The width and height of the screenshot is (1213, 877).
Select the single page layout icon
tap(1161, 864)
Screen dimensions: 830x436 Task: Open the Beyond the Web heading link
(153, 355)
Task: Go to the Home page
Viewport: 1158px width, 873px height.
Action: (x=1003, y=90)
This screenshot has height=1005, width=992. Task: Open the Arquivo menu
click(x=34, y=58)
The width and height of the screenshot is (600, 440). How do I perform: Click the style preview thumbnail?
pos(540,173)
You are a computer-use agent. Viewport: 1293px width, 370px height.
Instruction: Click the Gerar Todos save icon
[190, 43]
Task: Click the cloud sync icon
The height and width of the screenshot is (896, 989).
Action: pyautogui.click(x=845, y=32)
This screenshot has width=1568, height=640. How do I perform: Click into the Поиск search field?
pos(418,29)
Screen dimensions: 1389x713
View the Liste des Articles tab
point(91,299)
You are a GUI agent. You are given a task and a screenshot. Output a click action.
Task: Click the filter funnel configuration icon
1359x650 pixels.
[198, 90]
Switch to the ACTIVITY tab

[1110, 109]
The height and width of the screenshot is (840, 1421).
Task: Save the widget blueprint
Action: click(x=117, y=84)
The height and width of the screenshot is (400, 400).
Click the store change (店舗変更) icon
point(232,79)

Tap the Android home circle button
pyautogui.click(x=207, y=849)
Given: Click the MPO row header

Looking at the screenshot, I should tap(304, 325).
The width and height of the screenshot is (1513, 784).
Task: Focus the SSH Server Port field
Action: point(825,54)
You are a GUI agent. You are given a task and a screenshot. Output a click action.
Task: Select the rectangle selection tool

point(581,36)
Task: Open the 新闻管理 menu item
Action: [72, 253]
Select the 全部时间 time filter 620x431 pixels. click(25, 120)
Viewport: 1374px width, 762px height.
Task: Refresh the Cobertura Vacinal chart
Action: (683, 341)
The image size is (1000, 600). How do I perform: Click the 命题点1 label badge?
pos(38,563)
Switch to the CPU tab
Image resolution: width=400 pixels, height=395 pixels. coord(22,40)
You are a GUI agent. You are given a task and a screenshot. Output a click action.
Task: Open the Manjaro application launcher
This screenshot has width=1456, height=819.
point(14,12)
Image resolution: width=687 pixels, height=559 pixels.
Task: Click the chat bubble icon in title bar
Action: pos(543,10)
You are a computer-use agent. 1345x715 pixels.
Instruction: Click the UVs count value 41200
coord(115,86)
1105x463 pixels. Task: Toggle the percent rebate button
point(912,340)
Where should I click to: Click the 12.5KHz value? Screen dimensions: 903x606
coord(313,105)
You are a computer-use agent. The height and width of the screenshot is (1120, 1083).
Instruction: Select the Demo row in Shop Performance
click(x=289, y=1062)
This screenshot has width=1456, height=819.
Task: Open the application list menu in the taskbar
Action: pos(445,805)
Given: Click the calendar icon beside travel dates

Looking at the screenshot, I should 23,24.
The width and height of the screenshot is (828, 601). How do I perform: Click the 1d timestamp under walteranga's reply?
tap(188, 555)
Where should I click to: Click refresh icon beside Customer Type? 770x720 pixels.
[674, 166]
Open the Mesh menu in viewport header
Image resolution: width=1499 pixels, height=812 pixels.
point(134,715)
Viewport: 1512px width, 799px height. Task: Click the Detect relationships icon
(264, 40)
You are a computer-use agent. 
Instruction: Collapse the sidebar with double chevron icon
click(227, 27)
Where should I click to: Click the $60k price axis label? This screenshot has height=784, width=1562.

**Aim:** Put every line of the records above into a Markdown table with the columns Row and Line, numbering the rows in order. Leave out blank lines.

**Worked solution:**
| Row | Line |
|---|---|
| 1 | The width and height of the screenshot is (1213, 877). |
| 2 | Select the single page layout icon |
| 3 | tap(1161, 864) |
| 4 | Screen dimensions: 830x436 Task: Open the Beyond the Web heading link |
| 5 | (153, 355) |
| 6 | Task: Go to the Home page |
| 7 | Viewport: 1158px width, 873px height. |
| 8 | Action: (x=1003, y=90) |
| 9 | This screenshot has height=1005, width=992. Task: Open the Arquivo menu |
| 10 | click(x=34, y=58) |
| 11 | The width and height of the screenshot is (600, 440). How do I perform: Click the style preview thumbnail? |
| 12 | pos(540,173) |
| 13 | You are a computer-use agent. Viewport: 1293px width, 370px height. |
| 14 | Instruction: Click the Gerar Todos save icon |
| 15 | [190, 43] |
| 16 | Task: Click the cloud sync icon |
| 17 | The height and width of the screenshot is (896, 989). |
| 18 | Action: pyautogui.click(x=845, y=32) |
| 19 | This screenshot has width=1568, height=640. How do I perform: Click into the Поиск search field? |
| 20 | pos(418,29) |
| 21 | Screen dimensions: 1389x713 |
| 22 | View the Liste des Articles tab |
| 23 | point(91,299) |
| 24 | You are a GUI agent. You are given a task and a screenshot. Output a click action. |
| 25 | Task: Click the filter funnel configuration icon |
| 26 | 1359x650 pixels. |
| 27 | [198, 90] |
| 28 | Switch to the ACTIVITY tab |
| 29 | [1110, 109] |
| 30 | The height and width of the screenshot is (840, 1421). |
| 31 | Task: Save the widget blueprint |
| 32 | Action: click(x=117, y=84) |
| 33 | The height and width of the screenshot is (400, 400). |
| 34 | Click the store change (店舗変更) icon |
| 35 | point(232,79) |
| 36 | Tap the Android home circle button |
| 37 | pyautogui.click(x=207, y=849) |
| 38 | Given: Click the MPO row header |
| 39 | Looking at the screenshot, I should tap(304, 325). |
| 40 | The width and height of the screenshot is (1513, 784). |
| 41 | Task: Focus the SSH Server Port field |
| 42 | Action: point(825,54) |
| 43 | You are a GUI agent. You are given a task and a screenshot. Output a click action. |
| 44 | Task: Select the rectangle selection tool |
| 45 | point(581,36) |
| 46 | Task: Open the 新闻管理 menu item |
| 47 | Action: [72, 253] |
| 48 | Select the 全部时间 time filter 620x431 pixels. click(25, 120) |
| 49 | Viewport: 1374px width, 762px height. |
| 50 | Task: Refresh the Cobertura Vacinal chart |
| 51 | Action: (683, 341) |
| 52 | The image size is (1000, 600). How do I perform: Click the 命题点1 label badge? |
| 53 | pos(38,563) |
| 54 | Switch to the CPU tab |
| 55 | Image resolution: width=400 pixels, height=395 pixels. coord(22,40) |
| 56 | You are a GUI agent. You are given a task and a screenshot. Output a click action. |
| 57 | Task: Open the Manjaro application launcher |
| 58 | This screenshot has width=1456, height=819. |
| 59 | point(14,12) |
| 60 | Image resolution: width=687 pixels, height=559 pixels. |
| 61 | Task: Click the chat bubble icon in title bar |
| 62 | Action: pos(543,10) |
| 63 | You are a computer-use agent. 1345x715 pixels. |
| 64 | Instruction: Click the UVs count value 41200 |
| 65 | coord(115,86) |
| 66 | 1105x463 pixels. Task: Toggle the percent rebate button |
| 67 | point(912,340) |
| 68 | Where should I click to: Click the 12.5KHz value? Screen dimensions: 903x606 |
| 69 | coord(313,105) |
| 70 | You are a computer-use agent. The height and width of the screenshot is (1120, 1083). |
| 71 | Instruction: Select the Demo row in Shop Performance |
| 72 | click(x=289, y=1062) |
| 73 | This screenshot has width=1456, height=819. |
| 74 | Task: Open the application list menu in the taskbar |
| 75 | Action: pos(445,805) |
| 76 | Given: Click the calendar icon beside travel dates |
| 77 | Looking at the screenshot, I should 23,24. |
| 78 | The width and height of the screenshot is (828, 601). How do I perform: Click the 1d timestamp under walteranga's reply? |
| 79 | tap(188, 555) |
| 80 | Where should I click to: Click refresh icon beside Customer Type? 770x720 pixels. |
| 81 | [674, 166] |
| 82 | Open the Mesh menu in viewport header |
| 83 | Image resolution: width=1499 pixels, height=812 pixels. |
| 84 | point(134,715) |
| 85 | Viewport: 1512px width, 799px height. Task: Click the Detect relationships icon |
| 86 | (264, 40) |
| 87 | You are a computer-use agent.  |
| 88 | Instruction: Collapse the sidebar with double chevron icon |
| 89 | click(227, 27) |
| 90 | Where should I click to: Click the $60k price axis label? This screenshot has height=784, width=1562. |